The fruitful live flows from Jesus as we abide in Him. Ten times he repeats it, driving home this essential truth – to have fruit, we don’t have to try to have fruit. We simply have to cling to Jesus, and then He brings it by His own power. The fruit comes naturally as we abide. Our spiritual utility in the Kingdom of God depends not on the strength of our skills, but the strength of our grip. As we cling, His power flows to grow the fruit.
3-Fruit leads to pruning.
The metaphor extends past the plant to the gardener – God the Father, who serves as the vinedresser, tending to the vine with a watchfulness that is looking for fruitfulness (v2). Where fruit is missing, the gardener goes to work (the imagery here is terrifying – take away, throw away, fire, burned…). But where He sees fruit, he also goes to work with another interesting verb – pruning.
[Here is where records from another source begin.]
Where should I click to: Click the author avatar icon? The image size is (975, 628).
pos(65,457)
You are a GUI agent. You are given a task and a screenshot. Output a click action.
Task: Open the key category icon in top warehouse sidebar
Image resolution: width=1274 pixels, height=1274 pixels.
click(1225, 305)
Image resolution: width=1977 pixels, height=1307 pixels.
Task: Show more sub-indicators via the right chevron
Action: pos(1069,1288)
Viticulturalists (yes, that’s a thing) have an entire science devoted to the art of pruning. There’s pinching, topping, hedging, thinning, and suckering – all unique techniques to artfully cut the vine to promote fruitfulness. In effect, they cause intentional temporary harm to provoke intensified lasting fruit. To the untrained eye, it looks like destruction. To the trained hand, it’s the most careful and intentional care.
Don’t miss the metaphor. Want a fruitful life? Want to hear those glorious words, “Well done, good and faithful servant?” Buckle up for some heavenly pruning. With his perfect hand, God providentially prunes the fruitful branches, that they might become even more fruitful.
4-Fruit brings great glory to God.
Verse 8 says, “By this my Father is glorified, that you bear much fruit and so prove to be my disciples.” God looks beautiful in the abiding life. Hands clinging to Jesus, channeling supernatural power for spiritual fruit, earning the painful pruning for even greater fruit, leading to an abundantly fruitful harvest brings great glory to God. Is there anything more that we want?
And don’t miss it. God makes himself responsible for all the result and nearly all the effort. He has left us one simple, small, critical place in the process – abiding. We are to stay put, to reside, to refuse to move on. We cling to Jesus with all our might, holding on tight as He does all of the rest. Truly, He glorifies Himself, as we cling to Him.
So… Want the “well done”? Cling. Reside. Abide. Apart from Him, we’ve got nothing.